[REQUIREMENTS]
In the excerpt below on the Diffie-Hellman key exchange, what shared secret do Alice and Bob both reach at the end of the worked example?

[PAGE EXCERPT]
* * * *
There is a solution to this, called the Diffie-Hellman Key Exchange Protocol.
Basically this works by having each party generate a secret number (which they keep secret).
They then generate a "public key" by doing this calculation:
public = g ^ private (mod p)
That is, a generator (2 is a possible good choice) is raised to the power of the private key, modulus a large prime number p.
The two parties exchange their public keys.
Now they can each find a shared number by doing this calculation:
shared = other_public_key ^ my_private_key (mod p)
For example, given a generator of 2, and a prime number:
Prime number = 1012885251643 ("EBD4AA663B" in hex)
Generator = 2
Alice generates a secret key = 79C68E818 (eg. by hashing a randomly chosen phrase)
Alice works out her public key by doing this:
print (aes.dh ("2", "79C68E818", "EBD4AA663B" )) --> 7D458DBEF3
Alice sends this number (7D458DBEF3) to Bob.
Meanwhile, Bob generates a secret key = 49560AEC2
Bob works out his public key by doing this:
print (aes.dh ("2", "49560AEC2", "EBD4AA663B" )) --> 7D8A6551EE
Bob sends this number (7D8A6551EE) to Alice.
Alice can now work out the shared key by using Bob's public key (7D8A6551EE) and her secret key (79C68E818):
print (aes.dh ("7D8A6551EE", "79C68E818", "EBD4AA663B" )) --> 317261C804
Bob can also work out the shared key using Alice's public key (7D458DBEF3) and his secret key (49560AEC2):
print (aes.dh ("7D458DBEF3", "49560AEC2", "EBD4AA663B" )) --> 317261C804
Notice how at the end of this session, both Alice and Bob have arrived at the same shared secret (317261C804).
* * * *
[RECORDS SHOWN]

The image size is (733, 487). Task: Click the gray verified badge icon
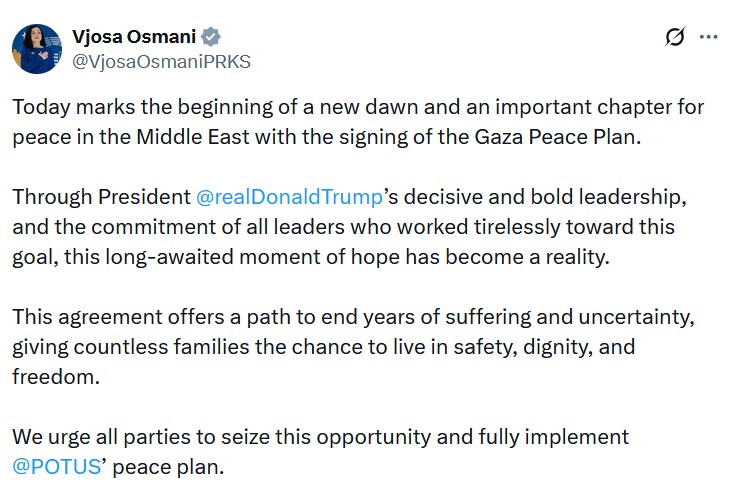(x=211, y=37)
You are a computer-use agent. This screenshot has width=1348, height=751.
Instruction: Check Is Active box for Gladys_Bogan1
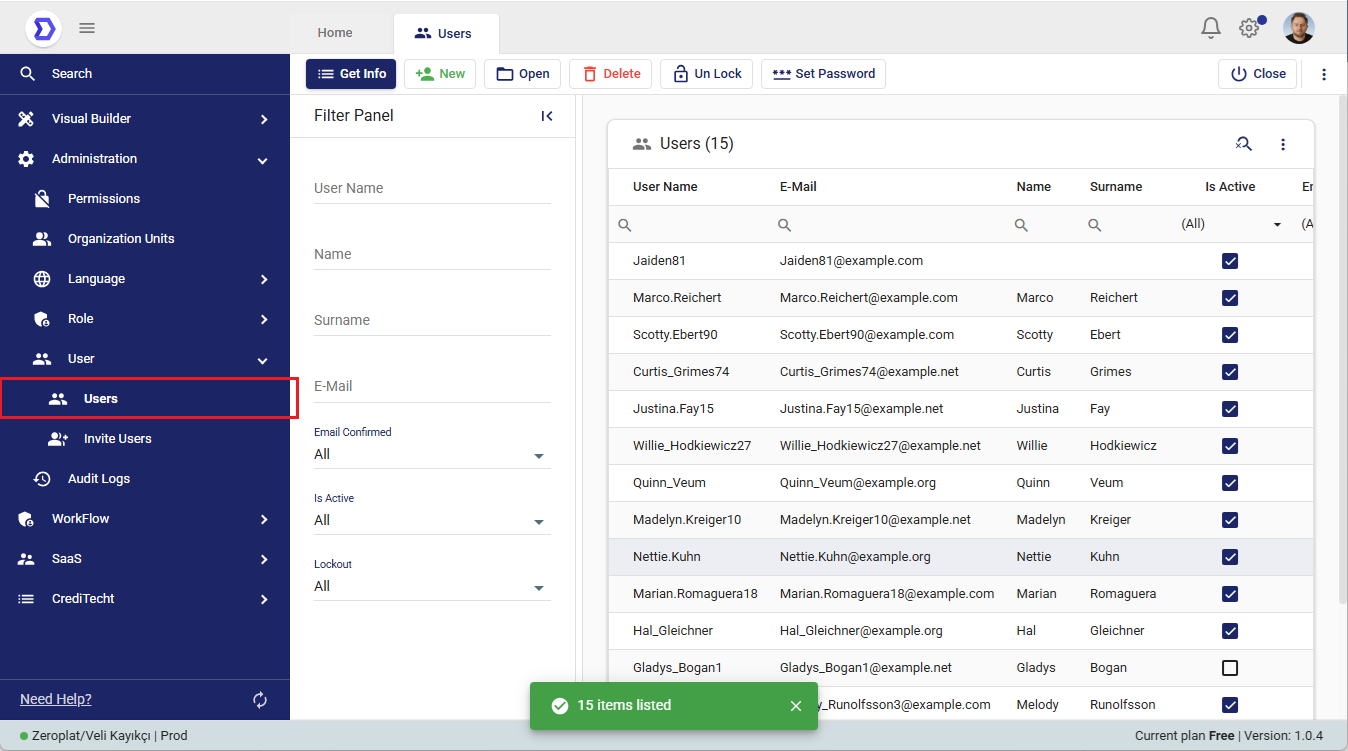(x=1230, y=668)
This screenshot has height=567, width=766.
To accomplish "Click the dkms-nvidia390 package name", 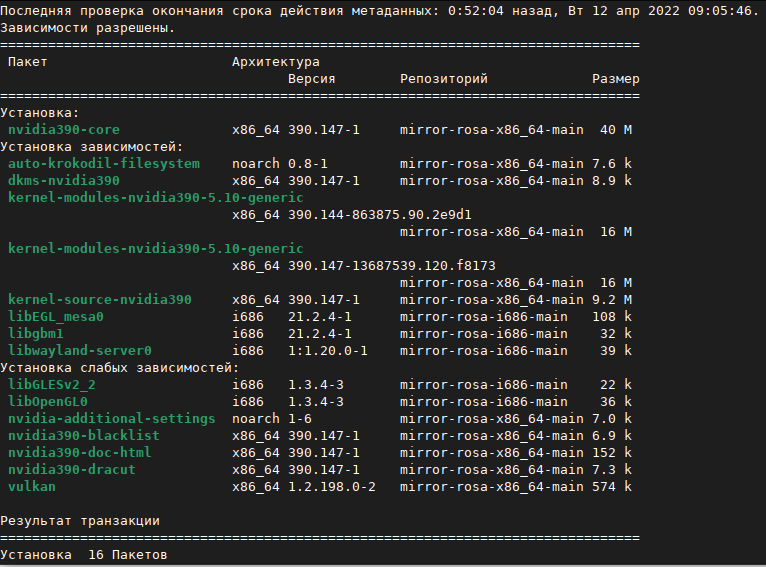I will point(63,181).
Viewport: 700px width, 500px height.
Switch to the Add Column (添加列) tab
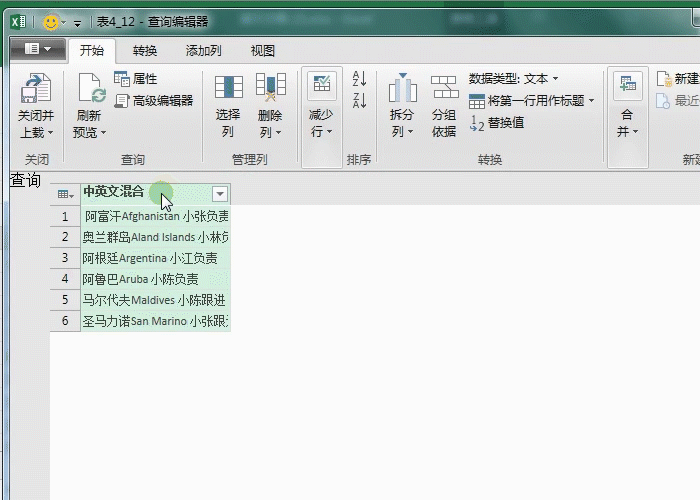pos(203,51)
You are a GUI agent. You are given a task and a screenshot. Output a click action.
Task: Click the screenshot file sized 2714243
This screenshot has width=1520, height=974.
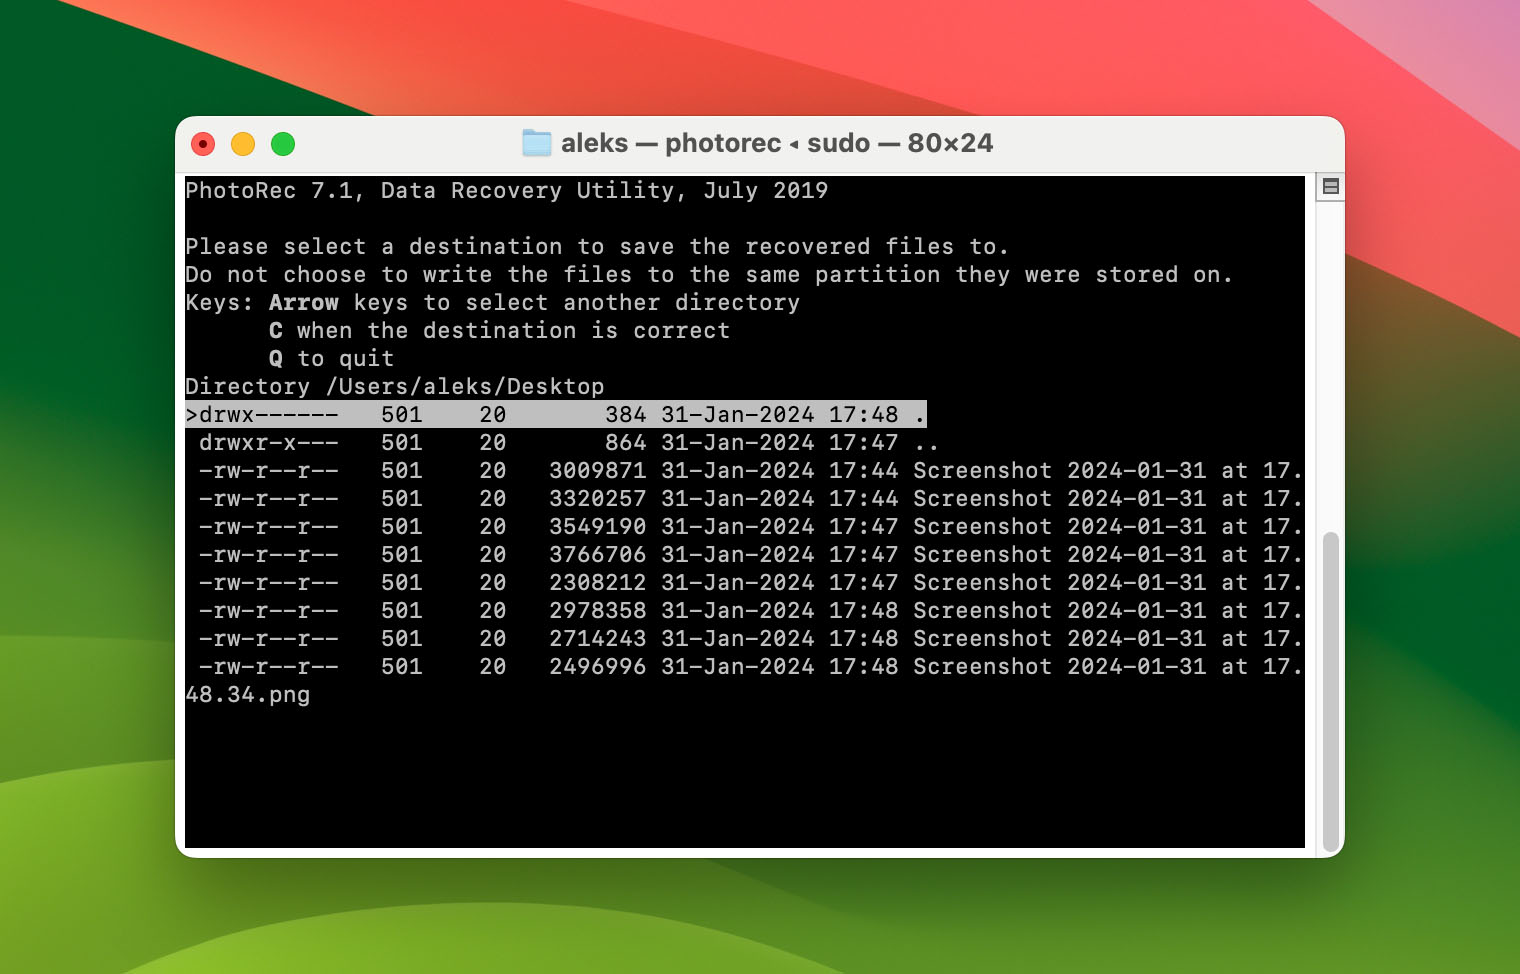(x=745, y=638)
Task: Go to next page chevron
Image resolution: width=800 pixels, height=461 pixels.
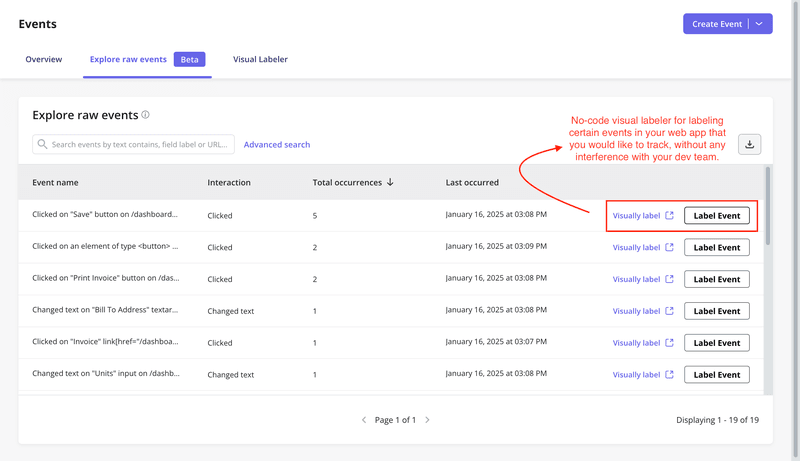Action: pyautogui.click(x=427, y=420)
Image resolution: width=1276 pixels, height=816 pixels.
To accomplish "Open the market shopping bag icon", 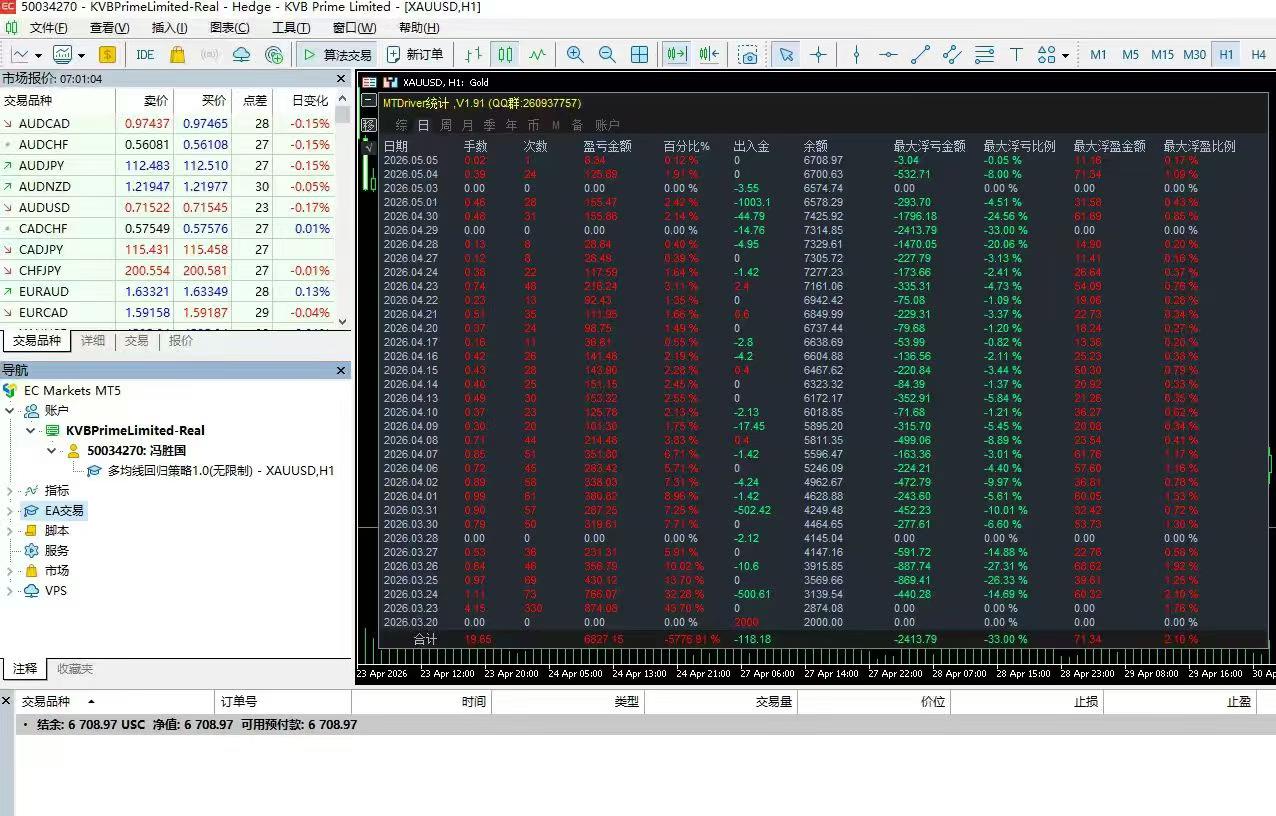I will point(178,55).
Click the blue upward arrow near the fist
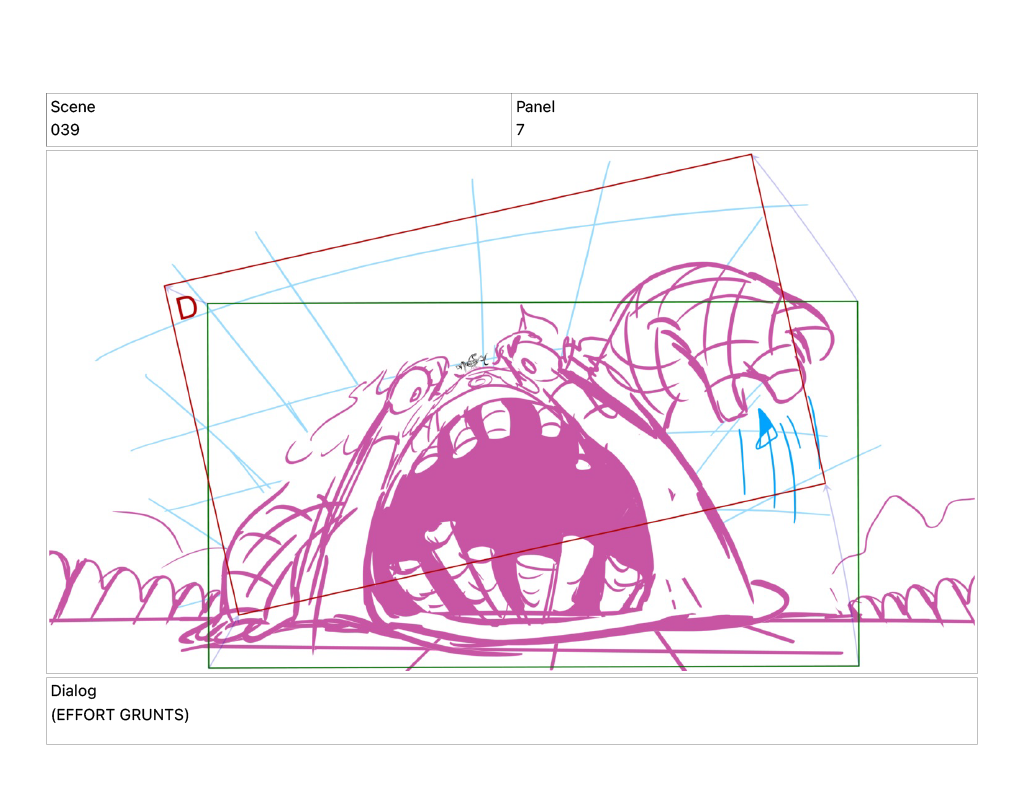The width and height of the screenshot is (1024, 791). [766, 428]
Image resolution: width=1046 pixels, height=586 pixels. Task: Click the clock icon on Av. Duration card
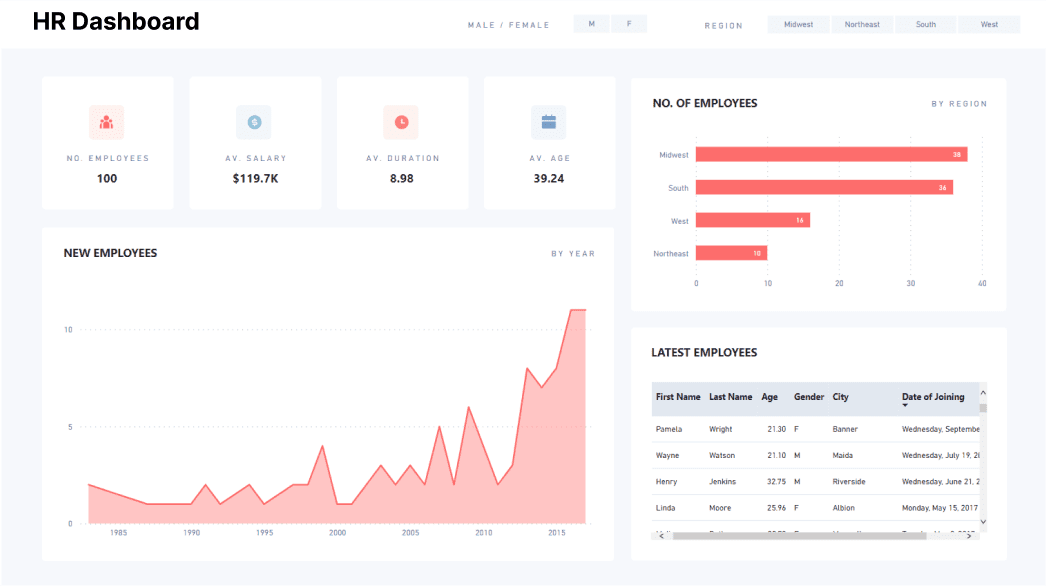click(x=402, y=122)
* * * *
[WRITTEN RESPONSE]
317261C804